Na wstępie materiału redaktora Stankiewicza pojawia się nieprawdziwy opis Narodowego Instytutu Wolności – Centrum Rozwoju Społeczeństwa Obywatelskiego, rządowej agencji wykonawczej, której głównym celem jest wspieranie rozwoju społeczeństwa obywatelskiego, a nie – jak insynuuje autor – pompowanie pieniędzy do organizacji pozarządowych, ,,związanych politycznie, światopoglądowo lub personalnie z PiS”. Od początku realizacji swojej misji, w otwartych konkursach, Instytut przyznał ponad 560 mln blisko 3 tys. organizacji pozarządowych. Przykłady podmiotów pozarządowych wskazanych w artykule są tylko dowodem, że dzięki konkursom NIW-CRSO o środki publiczne mogą ubiegać się organizacje o różnorakim profilu. Wiele z nich przed powołaniem Instytutu nie mogło liczyć za żadne wsparcie ze środków publicznych oraz skuteczną realizację swojej misji.
Nie wiadomo, według jakich ustaleń Onet twierdzi, że Paweł B. jest znajomym Wojciecha Kaczmarczyka, pomimo że dyrektor NIW-CRSO w odpowiedzi na pytanie prasowe z 24 maja 2021 r. zaznaczył w sposób klarowny, że jego relacje z byłym członkiem Rady Działalności Pożytku Publicznego miały charakter ,,wyłącznie zawodowy i okazjonalny”. Obaj panowie spotykali się na posiedzeniach wspomnianej Rady lub konferencjach trzeciego sektora (o dziwo sam redaktor Stankiewicz cytuje w swoim tekście odpowiedź Wojciecha Kaczmarczyka w tej sprawie). Sformułowanie ,,znajomy” pojawia się wielokrotnie w tekście, co tylko potęguje wprowadzanie opinii publicznej w błąd.
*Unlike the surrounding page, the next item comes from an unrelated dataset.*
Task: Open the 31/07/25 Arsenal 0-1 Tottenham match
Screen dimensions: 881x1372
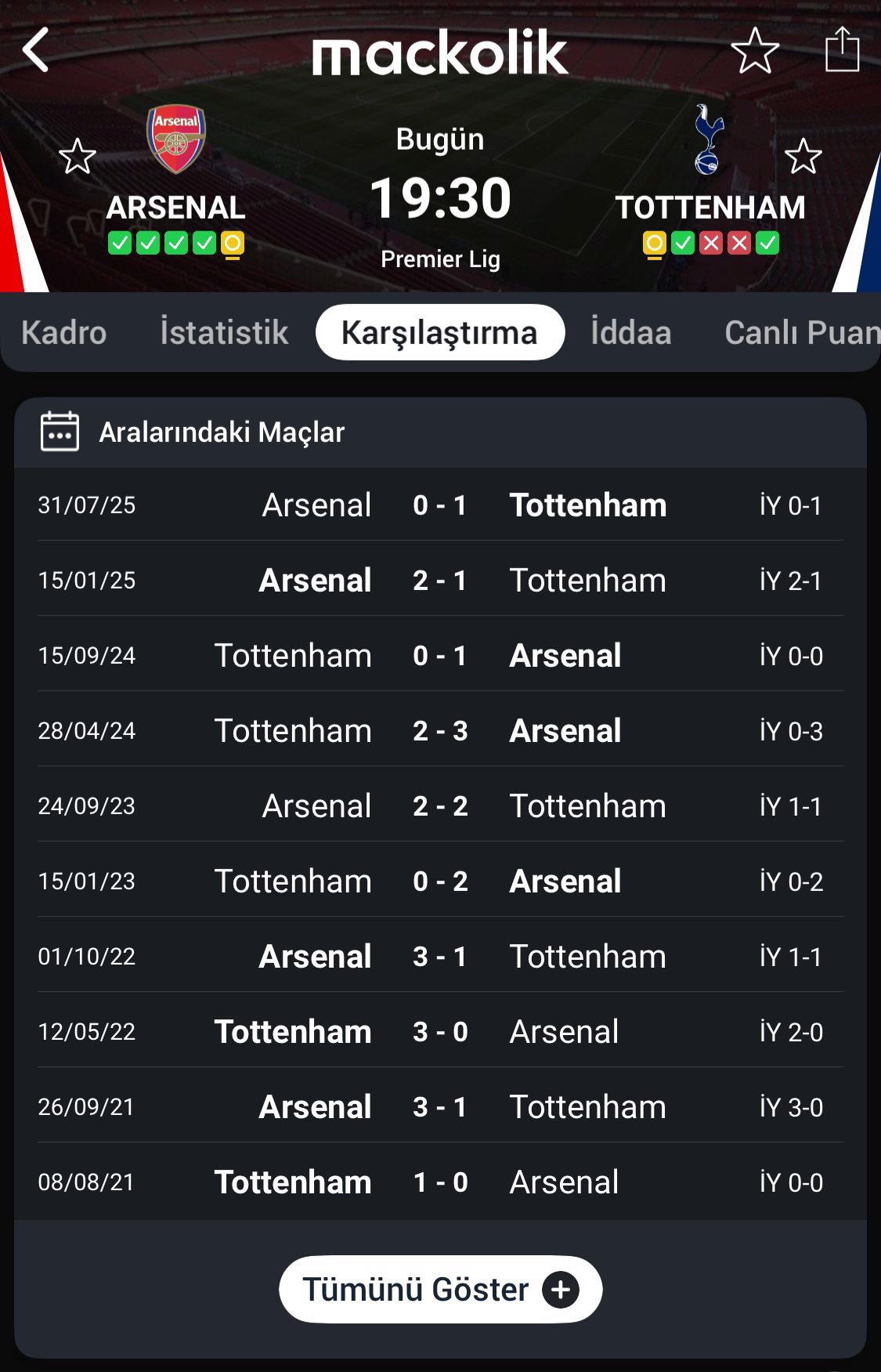Action: [x=440, y=505]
W powyższym artykule pojawia się kolejna manipulacja, dotycząca przyznania dotacji projektowi Fundacji Biznes i Prawo w ramach Działania 2.16 Programu Operacyjnego Wiedza Edukacja Rozwój. Wojciech Kaczmarczyk, piastując funkcję Dyrektora Departamentu Społeczeństwa Obywatelskiego w KPRM zatwierdził rozstrzygnięcie protestu tej fundacji, a weryfikacji wyników oceny wniosku dokonywał Sekretarz Procedury Odwoławczej. Nie jest więc prawdą, że ,,Ostatecznie ocena projektu Fundacji Biznes i Prawo została zmieniona przez Kaczmarczyka na pozytywną, co umożliwiło fundacji jego znajomego udział w konkursie.”
Nie jest również prawdą, że ,,dyr. Kaczmarczyk polecił uruchomić dodatkowe pieniądze, których regulamin konkursu wcześniej nie przewidywał. Jednym słowem: dosypane pieniądze zostały przeznaczone na dofinansowanie najgorzej ocenionych projektów.” Zwiększenie puli środków było wynikiem analizy odpowiedniego wydziału w Departamencie Społeczeństwa Obywatelskiego. Zwiększenie puli środków zatwierdziła również Instytucja Zarządzająca POWER, czyli Ministerstwo Funduszy i Polityki Regionalnej nie wiedząc nawet, jakie wnioski zostaną finalnie uwzględnione.
W żadnym przypadku, zarówno jako dyrektor departamentu oraz jako dyrektor NIW-CRSO, Wojciech Kaczmarczyk nie rozdaje publicznych pieniędzy, lecz stoi na straży przepisów konkursów, które umożliwiają organizacjom pozarządowym pozyskiwanie środków na swoją działalność lub rozwój instytucjonalny.
Za manipulację można uznać zamieszczanie na portalu Onet jako głównej ilustracji do wspomnianego artykułu zdjęcia przedstawiającego wicepremiera Piotra Glińskiego oraz Wojciecha Kaczmarczyka, czyli osób niezwiązanych z podejrzaną działalnością Piotra B.